Created on 25 Aug 2020 · 3Comments · Source: tensorflow/models

I am trying to train the Context R-CNN model. Below is my progress so far.
Seems some steps only work using tf1 while others only using tf2.

Any suggestions or experiences are highly appreciated.

Prerequisites

[ ] I am using the latest TensorFlow Model Garden release and TensorFlow 2.
[x] I am reporting the issue to the correct repository. (Model Garden official or research directory)
[x] I checked to make sure that this issue has not already been filed.

1. The entire URL of the file you are using

https://github.com/tensorflow/models/tree/master/research/object_detection

2. Describe the bug

During initiating model training of the Context R-CNN I get the following error:

tensorflow.python.framework.errors_impl.InvalidArgumentError: 2 root error(s) found.
  (0) Invalid argument:  Name: , Feature list 'image/encoded' is required but could not be found.  Did you mean to include it in feature_list_dense_missing_assumed_empty or feature_list_dense_defaults?

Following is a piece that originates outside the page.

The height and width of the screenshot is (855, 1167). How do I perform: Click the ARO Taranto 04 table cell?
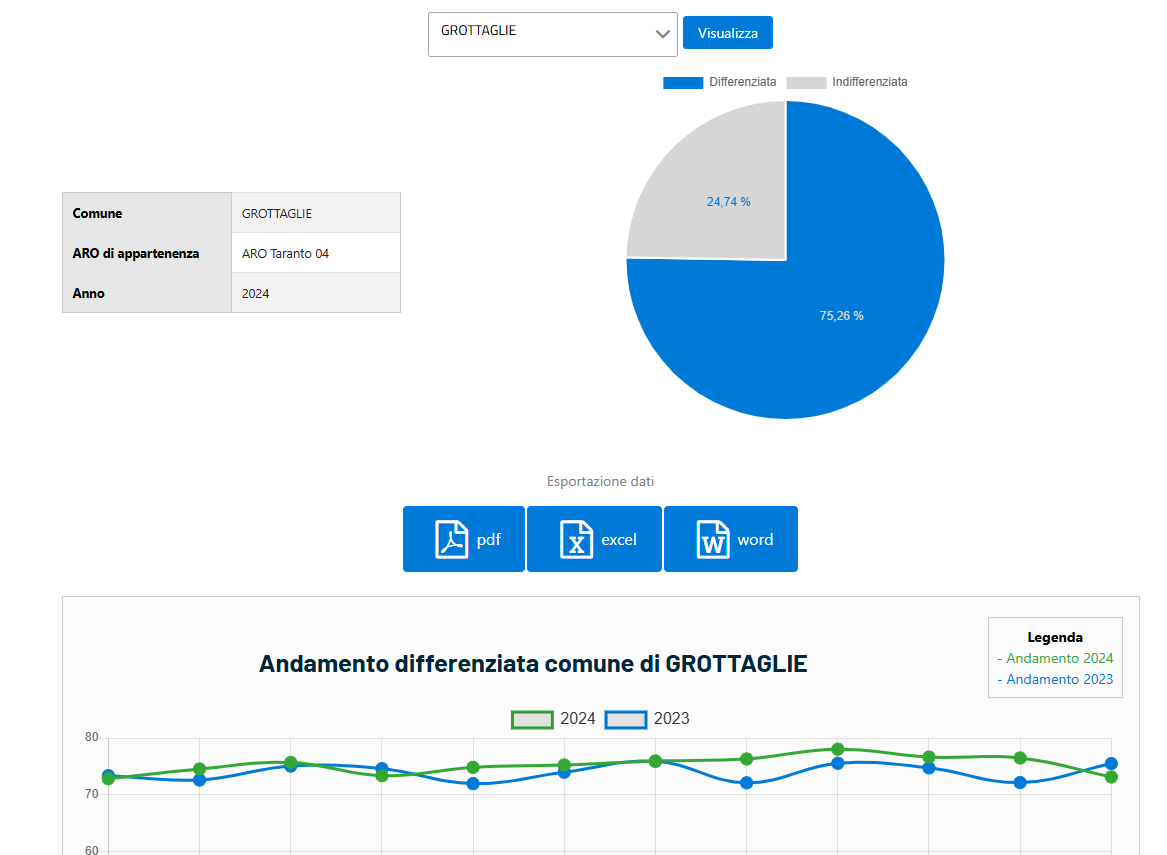(316, 253)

python object_detection/model_main.py \
--alsologtostderr \
--pipeline_config_path object_detection/samples/configs/context_rcnn_resnet101_snapshot_serengeti.config \
--model_dir ../../data/context_rcnn \
--num_train_steps 10 \
--sample_1_of_n_eval_examples 1

3. Steps to reproduce

I'm following the Context R-CNN documentation

Setup
I'm using docker locally.

Generating and saving contextual features for each image
Note I'm using the available test data from object_detection/test_images/snapshot_serengeti

python object_detection/dataset_tools/context_rcnn/create_cococameratraps_tfexample_main.py \
--alsologtostderr \
--output_tfrecord_prefix object_detection/test_images/snapshot_serengeti/train \
--image_directory object_detection/test_images/snapshot_serengeti/ \
--input_annotations_file object_detection/test_images/snapshot_serengeti/context_rcnn_demo_metadata.json

Skip Generating weakly-supervised bounding box labels for image-labeled data

Generating and saving contextual features for each image

Downloaded a detection model from the tf1 model zoo: faster_rcnn_resnet101_coco.
I'm aware COCO model does not fit Snapshot-Serengeti labels in context_rcnn_demo_metadata.json, but I'm just trying to get it to run.
Add output_final_box_features: true to 'pipeline.config'
Export model with detection features:

python object_detection/export_inference_graph.py \
--alsologtostderr \
--input_type tf_example \
--pipeline_config_path ../../data/zoo/tf1/faster_rcnn_resnet101_coco_2018_01_28/pipeline.config \
--trained_checkpoint_prefix ../../data/zoo/tf1/faster_rcnn_resnet101_coco_2018_01_28/model.ckpt \
--output_directory ../../data/zoo/tf1/faster_rcnn_resnet101_coco_2018_01_28/export/ \
--additional_output_tensor_names detection_features

Generating and saving contextual features for each image

python object_detection/dataset_tools/context_rcnn/generate_embedding_data.py \
--alsologtostderr \
--embedding_input_tfrecord object_detection/test_images/snapshot_serengeti/train* \
--embedding_output_tfrecord object_detection/test_images/snapshot_serengeti/embedding \
--embedding_model_dir ../../data/zoo/tf1/faster_rcnn_resnet101_coco_2018_01_28/export/saved_model/

The command above fails using tf1 with the following error: TypeError: load() missing 2 required positional arguments: 'tags' and 'export_dir' [while running 'ExtractEmbedding']
However using the tf2 docker image does the job.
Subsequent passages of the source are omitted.